A bit of background-
There are tons of issues to deal with but to save you from a wall of text, lets just say we were both taking eachother for granted, constantly arguing, and I became withdrawn from my family. In short, I was a grade-a a**hole, and she was the equal grade b***h.

It came to a head about a month ago and I finally realized where it was quickly headed and we agreed to work on the issues while she works on her lost and confused feelings. I agreed to listen to her issues, go to counciling, give her the time she needs without me hovering over her, not be so argumentitive, etc.. you know, the typical 'macho' guy b.s. thing I was doing before.
The problem is that everytime she comes home from work, she claims that there is so much tension that she feels a separation is needed as it is the only course that could fix the damage.

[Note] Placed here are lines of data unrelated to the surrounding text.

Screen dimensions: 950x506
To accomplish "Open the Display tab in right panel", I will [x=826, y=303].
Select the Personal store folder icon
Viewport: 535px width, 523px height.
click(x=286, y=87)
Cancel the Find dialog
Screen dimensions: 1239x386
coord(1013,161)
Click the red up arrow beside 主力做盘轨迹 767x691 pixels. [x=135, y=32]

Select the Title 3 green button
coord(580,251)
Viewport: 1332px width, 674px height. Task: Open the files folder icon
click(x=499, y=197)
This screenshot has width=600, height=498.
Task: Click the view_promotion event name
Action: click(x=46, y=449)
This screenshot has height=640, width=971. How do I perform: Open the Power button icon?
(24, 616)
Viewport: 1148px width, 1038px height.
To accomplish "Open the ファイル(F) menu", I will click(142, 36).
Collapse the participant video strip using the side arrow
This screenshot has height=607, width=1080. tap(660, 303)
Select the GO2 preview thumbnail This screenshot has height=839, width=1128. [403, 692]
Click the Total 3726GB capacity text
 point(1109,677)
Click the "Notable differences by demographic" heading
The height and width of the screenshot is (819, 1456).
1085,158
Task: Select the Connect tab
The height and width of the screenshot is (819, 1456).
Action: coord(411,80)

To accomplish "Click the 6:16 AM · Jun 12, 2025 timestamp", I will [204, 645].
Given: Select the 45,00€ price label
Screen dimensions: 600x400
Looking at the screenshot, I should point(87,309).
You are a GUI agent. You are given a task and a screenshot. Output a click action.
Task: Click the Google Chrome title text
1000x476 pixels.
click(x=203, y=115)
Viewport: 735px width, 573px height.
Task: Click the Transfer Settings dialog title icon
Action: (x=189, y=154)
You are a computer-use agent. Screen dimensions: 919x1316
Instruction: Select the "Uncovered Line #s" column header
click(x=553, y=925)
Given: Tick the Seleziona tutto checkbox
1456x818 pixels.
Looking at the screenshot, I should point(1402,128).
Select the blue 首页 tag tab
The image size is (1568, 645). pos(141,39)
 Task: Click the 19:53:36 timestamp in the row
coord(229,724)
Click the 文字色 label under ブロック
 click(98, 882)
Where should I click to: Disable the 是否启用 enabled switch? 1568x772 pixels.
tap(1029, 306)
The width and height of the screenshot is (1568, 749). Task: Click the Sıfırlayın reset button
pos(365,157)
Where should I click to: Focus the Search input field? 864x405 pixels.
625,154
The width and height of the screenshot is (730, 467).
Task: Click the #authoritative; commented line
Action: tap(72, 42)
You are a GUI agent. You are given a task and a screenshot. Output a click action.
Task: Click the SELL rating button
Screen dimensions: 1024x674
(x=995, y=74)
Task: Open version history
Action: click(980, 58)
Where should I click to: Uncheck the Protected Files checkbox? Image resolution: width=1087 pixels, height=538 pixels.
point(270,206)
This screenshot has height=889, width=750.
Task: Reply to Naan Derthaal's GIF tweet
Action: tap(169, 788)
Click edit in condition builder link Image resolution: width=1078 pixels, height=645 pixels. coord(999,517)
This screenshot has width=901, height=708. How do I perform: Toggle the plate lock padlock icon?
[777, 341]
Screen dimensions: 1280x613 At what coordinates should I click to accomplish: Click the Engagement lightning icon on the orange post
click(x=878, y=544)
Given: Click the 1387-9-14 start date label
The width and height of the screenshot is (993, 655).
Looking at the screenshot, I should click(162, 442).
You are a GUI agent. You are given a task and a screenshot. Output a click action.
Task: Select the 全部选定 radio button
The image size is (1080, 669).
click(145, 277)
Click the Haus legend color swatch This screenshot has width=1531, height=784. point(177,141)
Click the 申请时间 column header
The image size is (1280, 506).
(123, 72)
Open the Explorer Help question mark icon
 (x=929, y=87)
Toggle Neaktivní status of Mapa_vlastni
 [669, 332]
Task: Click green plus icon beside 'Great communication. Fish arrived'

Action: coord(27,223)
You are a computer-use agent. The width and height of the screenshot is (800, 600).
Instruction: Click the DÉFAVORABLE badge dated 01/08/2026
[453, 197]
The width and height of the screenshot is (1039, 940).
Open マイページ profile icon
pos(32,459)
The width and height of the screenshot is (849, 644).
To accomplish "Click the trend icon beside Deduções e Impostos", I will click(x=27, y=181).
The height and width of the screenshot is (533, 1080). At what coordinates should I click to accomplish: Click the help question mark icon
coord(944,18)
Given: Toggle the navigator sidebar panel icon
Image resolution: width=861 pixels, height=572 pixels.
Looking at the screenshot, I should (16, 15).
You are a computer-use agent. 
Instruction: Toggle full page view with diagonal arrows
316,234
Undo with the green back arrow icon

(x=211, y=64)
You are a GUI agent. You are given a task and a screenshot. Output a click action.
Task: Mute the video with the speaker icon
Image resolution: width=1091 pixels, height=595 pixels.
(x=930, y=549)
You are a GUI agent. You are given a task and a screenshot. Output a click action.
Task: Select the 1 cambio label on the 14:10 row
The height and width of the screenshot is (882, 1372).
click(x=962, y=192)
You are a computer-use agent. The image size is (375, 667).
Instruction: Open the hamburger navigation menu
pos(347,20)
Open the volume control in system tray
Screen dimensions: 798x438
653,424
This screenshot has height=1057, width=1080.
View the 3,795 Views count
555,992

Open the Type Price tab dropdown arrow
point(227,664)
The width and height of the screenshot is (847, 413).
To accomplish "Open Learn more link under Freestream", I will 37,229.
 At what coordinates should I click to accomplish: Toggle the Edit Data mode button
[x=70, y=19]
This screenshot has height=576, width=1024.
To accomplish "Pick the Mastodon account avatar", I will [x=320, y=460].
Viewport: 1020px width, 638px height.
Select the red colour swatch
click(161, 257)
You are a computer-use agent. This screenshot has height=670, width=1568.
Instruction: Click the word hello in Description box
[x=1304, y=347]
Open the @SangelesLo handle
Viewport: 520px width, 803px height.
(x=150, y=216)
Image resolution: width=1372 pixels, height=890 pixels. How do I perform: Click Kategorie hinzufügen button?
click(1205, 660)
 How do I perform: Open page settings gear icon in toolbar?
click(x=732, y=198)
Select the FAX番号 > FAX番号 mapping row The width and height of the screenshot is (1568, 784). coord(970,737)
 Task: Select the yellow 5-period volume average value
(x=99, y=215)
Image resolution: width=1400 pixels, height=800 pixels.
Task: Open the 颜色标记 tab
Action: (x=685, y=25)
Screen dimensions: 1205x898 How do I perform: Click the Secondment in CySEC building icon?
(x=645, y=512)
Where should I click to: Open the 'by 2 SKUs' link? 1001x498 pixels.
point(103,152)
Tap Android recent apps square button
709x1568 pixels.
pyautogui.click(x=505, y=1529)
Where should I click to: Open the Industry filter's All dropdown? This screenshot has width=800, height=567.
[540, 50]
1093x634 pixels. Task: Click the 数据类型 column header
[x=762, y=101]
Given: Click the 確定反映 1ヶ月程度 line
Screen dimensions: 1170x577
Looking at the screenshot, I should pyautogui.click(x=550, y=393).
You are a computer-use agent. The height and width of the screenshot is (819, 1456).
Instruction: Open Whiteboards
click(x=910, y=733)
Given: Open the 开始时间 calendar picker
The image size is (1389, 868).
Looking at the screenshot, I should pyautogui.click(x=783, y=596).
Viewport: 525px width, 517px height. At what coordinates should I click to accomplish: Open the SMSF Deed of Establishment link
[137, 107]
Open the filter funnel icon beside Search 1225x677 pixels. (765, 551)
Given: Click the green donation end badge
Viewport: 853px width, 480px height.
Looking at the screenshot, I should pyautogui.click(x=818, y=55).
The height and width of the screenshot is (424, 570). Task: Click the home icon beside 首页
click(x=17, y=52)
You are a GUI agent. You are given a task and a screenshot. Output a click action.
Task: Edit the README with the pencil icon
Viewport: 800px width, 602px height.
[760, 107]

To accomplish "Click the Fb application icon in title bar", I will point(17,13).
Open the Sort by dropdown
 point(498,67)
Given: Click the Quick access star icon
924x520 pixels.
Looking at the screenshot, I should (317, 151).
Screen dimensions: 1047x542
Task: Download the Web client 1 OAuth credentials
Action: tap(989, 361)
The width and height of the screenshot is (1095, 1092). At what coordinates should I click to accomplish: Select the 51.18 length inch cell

I've put myself in a different frame of mind (more caring and feeling) and that's why I guess I'm not seeing it now. 

Now for the part I'm not understanding. We have yet to go to a councilor together, and she now claims that it wouldn't work anyway and that the separation is the only way to go. I don't want a separation for reasons that fall back on my moral grounds. (To save another lengthy wall of text here, lets just say that for me, absense does not make the heart grow fonder in this sort of scenario)
I've offered to come up with alternative solutions, but when I do, they are never good enough. She admits to not putting 100% of the effort she should have for the last month we have been working to save our marriage, however, I have made such a drastic switch back to what she wants but it feels like she is not noticing, even when I am blunt about it and point it out.
She is so isolated and distant from me now and shows no emotion to me that it feels like we are nothing more than roommates. 
I am trying so hard and it feels like she is just taking it and taking it and not giving anything back because she is so lost and confused. 
I'm not sure what to do next or where to go, and am quickly becoming lost myself. (not even sure if any of what I wrote makes any sense to anyone else.)


----------



## TIME (Mar 2, 2009)

Don't feel too lost, your story is a common one. I don't know if this will help you or not, but I was the one who asked my ex for a separation and then shortly following that, a divorce. I had started individual counseling and realized so much about myself that I had been ignoring. He did not like that I was becoming more myself again. We then had 2 group sessions together with both of our individual counselors present and it couldn't have been more uncomfortable for me. I felt like a wild animal being cornered by hunters. That was the end of that. 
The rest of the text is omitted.